Take What3Words, for example. OK, so I know I seem to bang on about them a
lot, but I have a strong aversion to hype, and a stronger aversion to any
organisation that sells themselves through clever marketing shored up by –
well, very little else that is apparent to me. Anyway, if you
live on the oxygen of publicity, and you keep sticking your head above the
parapet, you have to expect to be shot at.
So, What3Words. They
have announced in the past couple of years tie ups with various national postal
services – Mongolia, Sint Maarten, Côte d’Ivoire, Djibouti, Tonga, Nigeria,
Solomon Islands and Kiribati, in that order.
What3Words is an off the shelf solution – it should be fast and simple
for any organisation to implement. So,
where are the implementations? I look at a lot of addresses in my job – I data
gaze millions of addresses – and I still haven’t seen a single locational code
actually being used.
So, I set myself a task – check these countries’ websites
for progress on implementation.
Mongolia has a page of information about
What3Words. Sint Maarten has nothing (that I could find) but there is a video
on their Facebook page. Côte d’Ivoire,
Djibouti, Nigeria … nothing. Not a word. Tonga’s website had been hacked when
I was checking…. Only on the Solomon Islands’ website is What3Words given the
place it should have if it is a replacement for, or supplement to, the existing
humanly readable addressing system. “Introducing Solomon Islands [sic] New
Addressing System” it trumpets. A sound I would have expected from other
websites. But it is not to be. In fact,
not a single one of these websites, even that of the Solomon Islands, has the
contact address for the postal service concerned given in anything other than a
traditional postal address format. Not one contains its What3Words' address.
Leading by example? Apparently not.
So, what’s the progress on implementation in those six
countries outside Solomon Islands?
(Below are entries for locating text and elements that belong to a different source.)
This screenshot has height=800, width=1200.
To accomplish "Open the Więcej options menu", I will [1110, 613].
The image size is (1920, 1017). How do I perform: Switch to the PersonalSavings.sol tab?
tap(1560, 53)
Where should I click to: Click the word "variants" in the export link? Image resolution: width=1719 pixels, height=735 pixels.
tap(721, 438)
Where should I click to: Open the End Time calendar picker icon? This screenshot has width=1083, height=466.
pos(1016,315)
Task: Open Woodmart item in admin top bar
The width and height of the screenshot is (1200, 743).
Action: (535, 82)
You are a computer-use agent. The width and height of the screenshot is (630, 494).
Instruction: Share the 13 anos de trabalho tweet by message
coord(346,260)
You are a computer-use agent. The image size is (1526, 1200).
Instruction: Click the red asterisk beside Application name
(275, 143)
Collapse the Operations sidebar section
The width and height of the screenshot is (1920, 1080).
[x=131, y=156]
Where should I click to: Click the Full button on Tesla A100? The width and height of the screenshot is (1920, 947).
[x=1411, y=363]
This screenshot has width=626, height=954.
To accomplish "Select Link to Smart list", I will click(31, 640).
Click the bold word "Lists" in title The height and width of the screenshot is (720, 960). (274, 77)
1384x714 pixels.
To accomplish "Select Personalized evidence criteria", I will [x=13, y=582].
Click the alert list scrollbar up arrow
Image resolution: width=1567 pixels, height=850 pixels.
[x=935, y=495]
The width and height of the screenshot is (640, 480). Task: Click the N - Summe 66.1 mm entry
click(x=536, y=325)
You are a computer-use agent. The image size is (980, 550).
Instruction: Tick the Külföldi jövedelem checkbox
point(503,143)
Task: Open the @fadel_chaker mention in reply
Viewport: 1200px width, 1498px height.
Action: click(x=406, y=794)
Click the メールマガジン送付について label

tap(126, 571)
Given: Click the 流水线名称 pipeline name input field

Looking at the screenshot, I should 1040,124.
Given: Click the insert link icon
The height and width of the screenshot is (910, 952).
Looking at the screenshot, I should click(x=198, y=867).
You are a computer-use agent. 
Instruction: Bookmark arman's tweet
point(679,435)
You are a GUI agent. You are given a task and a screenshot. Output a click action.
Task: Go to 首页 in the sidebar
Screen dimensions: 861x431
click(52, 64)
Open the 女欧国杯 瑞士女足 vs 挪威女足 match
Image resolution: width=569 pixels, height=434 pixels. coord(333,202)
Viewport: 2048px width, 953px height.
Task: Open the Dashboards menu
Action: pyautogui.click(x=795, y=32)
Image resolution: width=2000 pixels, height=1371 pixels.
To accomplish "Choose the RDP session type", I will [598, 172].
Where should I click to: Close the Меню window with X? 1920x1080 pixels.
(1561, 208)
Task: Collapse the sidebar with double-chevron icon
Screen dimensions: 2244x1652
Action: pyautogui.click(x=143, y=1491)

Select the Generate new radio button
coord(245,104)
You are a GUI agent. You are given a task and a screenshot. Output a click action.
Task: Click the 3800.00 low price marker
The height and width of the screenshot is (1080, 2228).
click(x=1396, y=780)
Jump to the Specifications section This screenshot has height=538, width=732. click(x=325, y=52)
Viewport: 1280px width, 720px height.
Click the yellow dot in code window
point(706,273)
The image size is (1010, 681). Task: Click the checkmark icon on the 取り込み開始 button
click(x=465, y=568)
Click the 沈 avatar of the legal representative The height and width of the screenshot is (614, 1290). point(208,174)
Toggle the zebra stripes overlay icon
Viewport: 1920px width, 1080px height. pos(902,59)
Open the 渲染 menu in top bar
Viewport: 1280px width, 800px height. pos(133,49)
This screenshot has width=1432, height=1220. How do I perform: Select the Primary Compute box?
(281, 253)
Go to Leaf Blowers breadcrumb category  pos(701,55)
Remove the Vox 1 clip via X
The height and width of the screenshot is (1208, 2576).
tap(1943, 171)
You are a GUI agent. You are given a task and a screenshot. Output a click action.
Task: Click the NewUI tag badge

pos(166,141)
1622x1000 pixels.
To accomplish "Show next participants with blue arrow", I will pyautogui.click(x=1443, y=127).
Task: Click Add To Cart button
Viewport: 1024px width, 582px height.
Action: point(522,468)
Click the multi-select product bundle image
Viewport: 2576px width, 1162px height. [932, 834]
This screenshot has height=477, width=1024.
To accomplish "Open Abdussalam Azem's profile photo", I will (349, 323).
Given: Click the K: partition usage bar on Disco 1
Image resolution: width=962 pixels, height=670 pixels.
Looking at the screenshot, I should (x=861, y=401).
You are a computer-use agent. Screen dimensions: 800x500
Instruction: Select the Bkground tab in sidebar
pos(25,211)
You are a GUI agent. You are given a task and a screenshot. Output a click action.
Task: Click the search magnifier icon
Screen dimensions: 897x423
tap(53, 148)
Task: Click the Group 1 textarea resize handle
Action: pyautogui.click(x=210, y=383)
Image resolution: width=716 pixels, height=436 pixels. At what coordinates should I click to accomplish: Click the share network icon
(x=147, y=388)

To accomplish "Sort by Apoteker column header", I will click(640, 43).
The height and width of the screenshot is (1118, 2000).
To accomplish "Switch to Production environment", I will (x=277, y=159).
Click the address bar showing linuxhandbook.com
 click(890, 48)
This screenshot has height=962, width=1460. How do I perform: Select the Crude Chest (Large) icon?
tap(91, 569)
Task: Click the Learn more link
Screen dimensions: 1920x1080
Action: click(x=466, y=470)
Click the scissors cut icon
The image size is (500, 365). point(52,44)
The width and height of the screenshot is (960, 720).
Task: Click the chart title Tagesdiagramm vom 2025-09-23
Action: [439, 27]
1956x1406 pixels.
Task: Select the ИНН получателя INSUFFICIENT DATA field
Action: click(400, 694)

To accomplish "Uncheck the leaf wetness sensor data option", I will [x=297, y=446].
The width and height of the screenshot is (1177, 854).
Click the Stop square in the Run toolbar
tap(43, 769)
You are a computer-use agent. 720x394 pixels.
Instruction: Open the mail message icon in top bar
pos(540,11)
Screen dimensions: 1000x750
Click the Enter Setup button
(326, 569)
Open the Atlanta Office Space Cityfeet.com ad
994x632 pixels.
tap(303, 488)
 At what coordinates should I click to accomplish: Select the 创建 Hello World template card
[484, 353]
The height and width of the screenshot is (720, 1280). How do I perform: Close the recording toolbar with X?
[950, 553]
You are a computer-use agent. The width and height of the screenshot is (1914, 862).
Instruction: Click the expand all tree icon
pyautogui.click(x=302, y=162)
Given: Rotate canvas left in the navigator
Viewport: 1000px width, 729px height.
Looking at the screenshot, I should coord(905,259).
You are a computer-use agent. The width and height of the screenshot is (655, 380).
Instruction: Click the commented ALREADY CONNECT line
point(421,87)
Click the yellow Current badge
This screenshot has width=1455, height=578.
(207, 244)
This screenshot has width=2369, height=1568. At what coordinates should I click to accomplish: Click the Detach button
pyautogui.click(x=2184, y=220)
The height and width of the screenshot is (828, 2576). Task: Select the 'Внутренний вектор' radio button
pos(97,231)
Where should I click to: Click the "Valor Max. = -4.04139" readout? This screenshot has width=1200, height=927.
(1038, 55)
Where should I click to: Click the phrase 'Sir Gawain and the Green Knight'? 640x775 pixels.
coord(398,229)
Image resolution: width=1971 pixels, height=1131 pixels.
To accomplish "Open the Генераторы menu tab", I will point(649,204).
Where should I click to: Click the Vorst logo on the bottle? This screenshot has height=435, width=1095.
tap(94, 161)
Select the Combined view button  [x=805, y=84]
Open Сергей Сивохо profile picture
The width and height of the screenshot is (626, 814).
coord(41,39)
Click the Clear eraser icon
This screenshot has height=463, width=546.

Is it
to be kept secret from the users? Will
it be quietly dropped? Or am I over estimating the speed at which these
organisation work? (Though if Solomon Islands can do it, this should not be
a valid excuse for the others). If it’s the latter, I notice that both
Lebanon and Mongolia (again!) announced a partnership with NAC to use their
codes in 2013. Four years later and nothing (visible) has happened.
This is not to say that code systems aren’t being
introduced, and implemented. Look at
Ghana, for example, happy to publicise and implement its sparkling new home-grown system, and to publicise its own address in traditonal human-readable form, and as a locational code. I am curious to see how the uptake for that system is, and how well this implementation sticks.
So what’s going on here?
The emperor’s new clothes? Crying wolf? Let’s
see some implementation, and measurements of the success of new systems. All this announcing without follow-up is
unhelpful in the extreme.
2 comments:
Graham
Your conclusion from your research is quite correct. W3W claims to have 167 "partners." of which only the eight you list are national address management authorities, in fact all are national Post corporations.
All the announcements by all of these countries have been compiled and published/released by W3W. Not one has been issued by the national address authority in any country. This may be because W3W has a considerable marketing budget, but no national implementation history.
I haven't even started on the technical feasibility of the system itself, or the financial business model. These are also interesting to review.
I still like the commentary by Mike Dobson of Telemapics, see
http://blog.telemapics.com/?p=589
Incidentally, this does not mean that grid systems are not used. Have a look at Snoocode, a home-grown system in Ghana, adopted by the emergency services. No promotional blurb, just something that is widely used. Looks suspiciously like a copy of MapCode, however.
Cheers,
Pierre Rossouw
South Africa
It's nice to see someone hate them almost as much as I do.